**TASK INPUTS**
---+---

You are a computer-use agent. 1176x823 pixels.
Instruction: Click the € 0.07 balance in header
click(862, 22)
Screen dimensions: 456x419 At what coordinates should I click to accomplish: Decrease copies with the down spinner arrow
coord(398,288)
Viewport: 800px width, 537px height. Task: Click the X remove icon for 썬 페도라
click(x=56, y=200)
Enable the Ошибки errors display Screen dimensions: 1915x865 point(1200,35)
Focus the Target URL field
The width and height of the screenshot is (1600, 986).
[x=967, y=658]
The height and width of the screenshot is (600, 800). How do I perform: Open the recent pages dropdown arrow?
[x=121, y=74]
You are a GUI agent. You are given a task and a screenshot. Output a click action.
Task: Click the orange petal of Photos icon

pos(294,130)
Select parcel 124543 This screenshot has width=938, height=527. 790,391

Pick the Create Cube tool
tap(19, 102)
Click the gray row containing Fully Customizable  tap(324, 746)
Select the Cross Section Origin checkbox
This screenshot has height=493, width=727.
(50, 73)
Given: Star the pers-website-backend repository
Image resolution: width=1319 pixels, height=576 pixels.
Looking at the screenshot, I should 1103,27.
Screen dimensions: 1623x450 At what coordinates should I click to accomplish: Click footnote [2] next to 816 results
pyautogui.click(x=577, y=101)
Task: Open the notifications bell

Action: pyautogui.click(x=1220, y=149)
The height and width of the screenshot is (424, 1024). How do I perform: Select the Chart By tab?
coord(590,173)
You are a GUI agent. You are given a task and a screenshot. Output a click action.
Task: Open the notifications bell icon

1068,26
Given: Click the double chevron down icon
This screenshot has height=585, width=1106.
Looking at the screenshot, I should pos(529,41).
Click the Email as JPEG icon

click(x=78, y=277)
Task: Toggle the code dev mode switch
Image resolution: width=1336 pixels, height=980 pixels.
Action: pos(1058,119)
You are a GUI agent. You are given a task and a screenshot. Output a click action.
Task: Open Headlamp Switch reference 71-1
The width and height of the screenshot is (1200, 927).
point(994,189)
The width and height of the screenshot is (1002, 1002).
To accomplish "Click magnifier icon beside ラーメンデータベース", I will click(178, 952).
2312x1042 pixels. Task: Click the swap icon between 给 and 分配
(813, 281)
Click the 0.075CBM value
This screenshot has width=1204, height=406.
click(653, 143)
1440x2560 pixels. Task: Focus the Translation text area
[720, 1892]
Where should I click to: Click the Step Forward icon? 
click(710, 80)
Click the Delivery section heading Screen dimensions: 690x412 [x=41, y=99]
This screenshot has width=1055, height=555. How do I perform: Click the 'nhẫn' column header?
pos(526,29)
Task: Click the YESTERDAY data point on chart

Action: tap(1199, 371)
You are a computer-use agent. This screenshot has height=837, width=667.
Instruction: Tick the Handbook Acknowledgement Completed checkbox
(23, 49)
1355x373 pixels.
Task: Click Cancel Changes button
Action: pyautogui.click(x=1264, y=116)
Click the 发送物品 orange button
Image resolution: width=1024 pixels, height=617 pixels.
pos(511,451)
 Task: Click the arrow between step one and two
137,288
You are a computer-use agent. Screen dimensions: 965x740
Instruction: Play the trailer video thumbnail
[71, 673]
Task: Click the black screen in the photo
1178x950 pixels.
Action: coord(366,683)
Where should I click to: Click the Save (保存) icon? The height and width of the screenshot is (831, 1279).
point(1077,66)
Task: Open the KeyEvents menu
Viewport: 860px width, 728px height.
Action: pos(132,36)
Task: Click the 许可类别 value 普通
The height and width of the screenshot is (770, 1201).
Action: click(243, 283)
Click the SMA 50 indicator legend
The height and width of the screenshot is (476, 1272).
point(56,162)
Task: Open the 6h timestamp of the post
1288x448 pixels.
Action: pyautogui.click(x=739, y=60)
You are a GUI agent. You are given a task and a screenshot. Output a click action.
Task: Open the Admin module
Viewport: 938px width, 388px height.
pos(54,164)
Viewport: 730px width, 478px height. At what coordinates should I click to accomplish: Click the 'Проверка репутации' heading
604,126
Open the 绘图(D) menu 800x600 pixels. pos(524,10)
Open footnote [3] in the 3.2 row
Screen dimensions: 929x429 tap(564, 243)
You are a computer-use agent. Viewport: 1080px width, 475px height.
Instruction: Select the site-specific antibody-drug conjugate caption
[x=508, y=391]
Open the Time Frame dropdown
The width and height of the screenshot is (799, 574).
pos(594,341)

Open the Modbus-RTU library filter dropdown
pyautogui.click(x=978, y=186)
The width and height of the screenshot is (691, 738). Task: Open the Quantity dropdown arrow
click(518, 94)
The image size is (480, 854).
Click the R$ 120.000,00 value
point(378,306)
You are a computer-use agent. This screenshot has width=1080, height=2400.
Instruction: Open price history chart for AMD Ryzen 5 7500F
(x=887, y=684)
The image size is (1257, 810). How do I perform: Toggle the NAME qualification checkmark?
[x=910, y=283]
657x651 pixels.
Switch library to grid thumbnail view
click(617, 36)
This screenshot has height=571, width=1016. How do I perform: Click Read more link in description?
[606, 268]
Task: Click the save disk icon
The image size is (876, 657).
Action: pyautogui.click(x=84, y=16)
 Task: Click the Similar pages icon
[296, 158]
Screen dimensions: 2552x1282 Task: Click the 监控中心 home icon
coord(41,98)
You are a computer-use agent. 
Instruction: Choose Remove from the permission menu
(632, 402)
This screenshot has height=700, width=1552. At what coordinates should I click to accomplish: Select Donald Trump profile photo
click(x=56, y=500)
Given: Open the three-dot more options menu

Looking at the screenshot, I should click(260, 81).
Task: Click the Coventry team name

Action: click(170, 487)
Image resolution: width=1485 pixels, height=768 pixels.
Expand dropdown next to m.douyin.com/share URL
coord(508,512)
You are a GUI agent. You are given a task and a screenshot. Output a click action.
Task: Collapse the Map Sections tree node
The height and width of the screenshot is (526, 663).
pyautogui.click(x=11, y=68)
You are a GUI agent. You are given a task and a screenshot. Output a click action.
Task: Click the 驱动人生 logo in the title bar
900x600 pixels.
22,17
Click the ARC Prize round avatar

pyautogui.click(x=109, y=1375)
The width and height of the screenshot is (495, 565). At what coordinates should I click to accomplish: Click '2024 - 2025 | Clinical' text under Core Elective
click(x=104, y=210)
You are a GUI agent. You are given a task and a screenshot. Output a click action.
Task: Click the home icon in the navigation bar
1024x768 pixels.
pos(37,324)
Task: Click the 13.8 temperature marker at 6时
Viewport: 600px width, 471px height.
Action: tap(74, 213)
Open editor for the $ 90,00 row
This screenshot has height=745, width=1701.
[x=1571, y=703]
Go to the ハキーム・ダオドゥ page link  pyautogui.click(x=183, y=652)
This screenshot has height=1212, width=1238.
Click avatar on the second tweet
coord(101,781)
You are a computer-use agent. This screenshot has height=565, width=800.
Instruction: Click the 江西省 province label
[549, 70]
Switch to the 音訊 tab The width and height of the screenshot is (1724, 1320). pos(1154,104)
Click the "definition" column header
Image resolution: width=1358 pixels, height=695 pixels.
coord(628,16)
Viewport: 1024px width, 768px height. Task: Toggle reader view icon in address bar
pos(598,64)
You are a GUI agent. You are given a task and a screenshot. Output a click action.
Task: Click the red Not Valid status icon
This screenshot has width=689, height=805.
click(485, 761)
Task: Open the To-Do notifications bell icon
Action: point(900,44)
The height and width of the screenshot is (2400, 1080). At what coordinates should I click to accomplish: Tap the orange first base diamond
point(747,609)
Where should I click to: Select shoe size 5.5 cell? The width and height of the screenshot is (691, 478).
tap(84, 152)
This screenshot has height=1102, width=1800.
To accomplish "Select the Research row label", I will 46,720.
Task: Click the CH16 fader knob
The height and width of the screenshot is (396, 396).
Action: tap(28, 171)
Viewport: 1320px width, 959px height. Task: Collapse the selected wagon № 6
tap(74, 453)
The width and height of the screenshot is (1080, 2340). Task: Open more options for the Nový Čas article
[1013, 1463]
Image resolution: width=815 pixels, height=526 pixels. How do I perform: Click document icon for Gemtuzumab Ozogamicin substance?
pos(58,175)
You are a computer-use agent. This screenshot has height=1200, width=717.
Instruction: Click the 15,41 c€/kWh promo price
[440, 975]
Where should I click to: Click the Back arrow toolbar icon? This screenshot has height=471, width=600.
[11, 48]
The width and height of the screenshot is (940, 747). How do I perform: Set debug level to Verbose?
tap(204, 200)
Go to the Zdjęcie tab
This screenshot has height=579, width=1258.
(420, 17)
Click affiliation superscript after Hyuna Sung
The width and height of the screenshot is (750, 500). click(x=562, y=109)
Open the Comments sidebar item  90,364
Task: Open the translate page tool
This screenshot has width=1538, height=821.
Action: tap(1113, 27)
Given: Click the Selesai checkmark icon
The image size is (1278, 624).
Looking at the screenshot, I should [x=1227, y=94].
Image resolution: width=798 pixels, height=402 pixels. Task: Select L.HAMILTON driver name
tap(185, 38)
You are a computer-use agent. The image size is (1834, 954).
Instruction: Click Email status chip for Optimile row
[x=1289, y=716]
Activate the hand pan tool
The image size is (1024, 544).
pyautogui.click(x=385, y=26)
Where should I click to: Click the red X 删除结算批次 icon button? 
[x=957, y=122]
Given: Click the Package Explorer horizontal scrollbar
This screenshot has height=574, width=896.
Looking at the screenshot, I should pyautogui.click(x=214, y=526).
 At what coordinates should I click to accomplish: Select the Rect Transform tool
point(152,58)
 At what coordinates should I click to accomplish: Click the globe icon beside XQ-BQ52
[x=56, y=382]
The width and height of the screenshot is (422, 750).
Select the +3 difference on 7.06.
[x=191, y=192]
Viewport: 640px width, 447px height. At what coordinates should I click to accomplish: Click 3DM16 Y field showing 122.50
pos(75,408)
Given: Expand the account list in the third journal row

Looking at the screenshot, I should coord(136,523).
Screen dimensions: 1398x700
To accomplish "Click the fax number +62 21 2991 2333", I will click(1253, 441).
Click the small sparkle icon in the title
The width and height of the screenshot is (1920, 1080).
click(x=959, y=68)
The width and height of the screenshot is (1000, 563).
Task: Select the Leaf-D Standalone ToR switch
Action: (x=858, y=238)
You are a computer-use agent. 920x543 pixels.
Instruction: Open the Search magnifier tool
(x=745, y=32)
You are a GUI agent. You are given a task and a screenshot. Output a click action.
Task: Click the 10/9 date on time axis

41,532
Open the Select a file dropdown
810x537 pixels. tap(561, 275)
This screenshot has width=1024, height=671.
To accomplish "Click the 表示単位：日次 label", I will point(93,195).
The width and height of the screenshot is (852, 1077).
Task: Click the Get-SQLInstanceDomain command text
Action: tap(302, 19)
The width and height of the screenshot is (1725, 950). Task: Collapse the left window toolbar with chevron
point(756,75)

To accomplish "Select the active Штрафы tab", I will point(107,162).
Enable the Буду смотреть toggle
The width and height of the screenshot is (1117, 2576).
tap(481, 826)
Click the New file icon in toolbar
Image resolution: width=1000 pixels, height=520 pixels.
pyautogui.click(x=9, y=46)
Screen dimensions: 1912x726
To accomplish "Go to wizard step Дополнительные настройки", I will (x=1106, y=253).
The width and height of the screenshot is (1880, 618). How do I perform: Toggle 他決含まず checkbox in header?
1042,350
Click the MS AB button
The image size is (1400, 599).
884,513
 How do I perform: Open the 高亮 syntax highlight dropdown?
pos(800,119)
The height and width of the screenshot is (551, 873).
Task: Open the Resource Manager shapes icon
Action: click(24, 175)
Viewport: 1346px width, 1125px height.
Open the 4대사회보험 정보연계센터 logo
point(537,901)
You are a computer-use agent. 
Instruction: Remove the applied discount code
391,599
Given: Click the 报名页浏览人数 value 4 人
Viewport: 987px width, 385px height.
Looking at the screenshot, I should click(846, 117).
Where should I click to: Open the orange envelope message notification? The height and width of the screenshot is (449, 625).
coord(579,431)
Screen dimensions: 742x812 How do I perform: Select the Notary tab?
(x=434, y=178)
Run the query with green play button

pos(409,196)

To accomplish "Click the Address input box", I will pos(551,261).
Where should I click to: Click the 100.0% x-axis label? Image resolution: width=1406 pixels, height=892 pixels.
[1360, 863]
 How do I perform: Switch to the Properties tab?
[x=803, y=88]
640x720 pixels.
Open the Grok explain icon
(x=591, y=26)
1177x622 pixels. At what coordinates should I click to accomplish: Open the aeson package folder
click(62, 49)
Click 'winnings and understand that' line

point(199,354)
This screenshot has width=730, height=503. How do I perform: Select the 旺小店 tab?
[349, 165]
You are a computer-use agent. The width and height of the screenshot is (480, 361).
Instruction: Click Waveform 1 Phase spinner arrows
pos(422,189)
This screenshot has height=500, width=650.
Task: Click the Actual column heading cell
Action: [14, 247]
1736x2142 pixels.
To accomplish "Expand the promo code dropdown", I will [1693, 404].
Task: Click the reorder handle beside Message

---+---

**PROBLEM**
Of the entries above, repeat exactly the lines between the line with "Enable the Ошибки" and the line with "Given: Star the", inclusive, and no others.

**YOUR RESPONSE**
Enable the Ошибки errors display Screen dimensions: 1915x865 point(1200,35)
Focus the Target URL field
The width and height of the screenshot is (1600, 986).
[x=967, y=658]
The height and width of the screenshot is (600, 800). How do I perform: Open the recent pages dropdown arrow?
[x=121, y=74]
You are a GUI agent. You are given a task and a screenshot. Output a click action.
Task: Click the orange petal of Photos icon

pos(294,130)
Select parcel 124543 This screenshot has width=938, height=527. 790,391

Pick the Create Cube tool
tap(19, 102)
Click the gray row containing Fully Customizable  tap(324, 746)
Select the Cross Section Origin checkbox
This screenshot has height=493, width=727.
(50, 73)
Given: Star the pers-website-backend repository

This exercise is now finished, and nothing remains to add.